Es war ein Zittersieg. Angeführt von einem überragenden Torhüter Andreas Wolff hat die deutsche Handball-Nationalmannschaft auch ihr zweites Spiel in der Hauptrunde gewonnen. Die DHB-Auswahl setzte sich am Samstag in der Jyske Bank Boxen in Herning gegen Norwegen mit 30:28 (15:17) durch.
Mit dem Sieg gegen die Skandinavier hat Deutschland einen großen Schritt in Richtung Halbfinale gemacht und kann weiter vom Kampf um die Medaillen hoffen. Deutschland führt die Hauptrundengruppe I nun mit 6:0 Punkten an.
Gislason verzichtet auf Langhoff von den Füchsen Berlin
Gislason hatte vor der Partie eine Änderung an seinem Spieltagskader vorgenommen. Rückraumspieler Matthes Langhoff von den Füchsen Berlin musste weichen. Für ihn kehrte Jannik Kohlbacher (Rhein-Neckar Löwen), der gegen Portugal überraschend gestrichen wurde, in den Kader zurück.
Zudem blieb erneut Rechtsaußen Mathis Häseler draußen, der auch schon gegen Portugal nur die Zuschauerrolle inne hatte.

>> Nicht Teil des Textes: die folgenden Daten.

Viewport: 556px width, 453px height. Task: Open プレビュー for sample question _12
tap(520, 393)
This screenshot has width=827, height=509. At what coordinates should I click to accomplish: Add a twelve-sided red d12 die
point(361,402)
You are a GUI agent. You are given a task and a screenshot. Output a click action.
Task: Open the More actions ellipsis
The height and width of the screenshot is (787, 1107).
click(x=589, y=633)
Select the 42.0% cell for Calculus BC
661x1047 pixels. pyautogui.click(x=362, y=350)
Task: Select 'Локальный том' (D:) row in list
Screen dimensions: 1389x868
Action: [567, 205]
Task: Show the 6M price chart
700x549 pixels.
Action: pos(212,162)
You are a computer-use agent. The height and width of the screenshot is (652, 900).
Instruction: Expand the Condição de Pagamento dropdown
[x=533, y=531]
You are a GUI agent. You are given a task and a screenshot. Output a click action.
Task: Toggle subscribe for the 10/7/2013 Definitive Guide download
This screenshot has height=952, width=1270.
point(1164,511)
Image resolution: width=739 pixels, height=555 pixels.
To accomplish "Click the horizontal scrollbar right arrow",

Torwart Andreas Wolff hält DHB-Auswahl im Spiel
Die deutsche Mannschaft tat sich zu Beginn des Spiels vor allem im Angriff schwer. Viele technische Fehler und Unkonzentriertheiten beim Abschluss führten dazu, dass das Team zwischenzeitlich mit 3:7 (12.) hinten lag. Hätte Torwart Andreas Wolff (THW Kiel) nicht trotzdem einen Sahnetag erwischt, wäre der Rückstand noch größer gewesen. Nach der ersten Halbzeit hatte er bereits elf Paraden.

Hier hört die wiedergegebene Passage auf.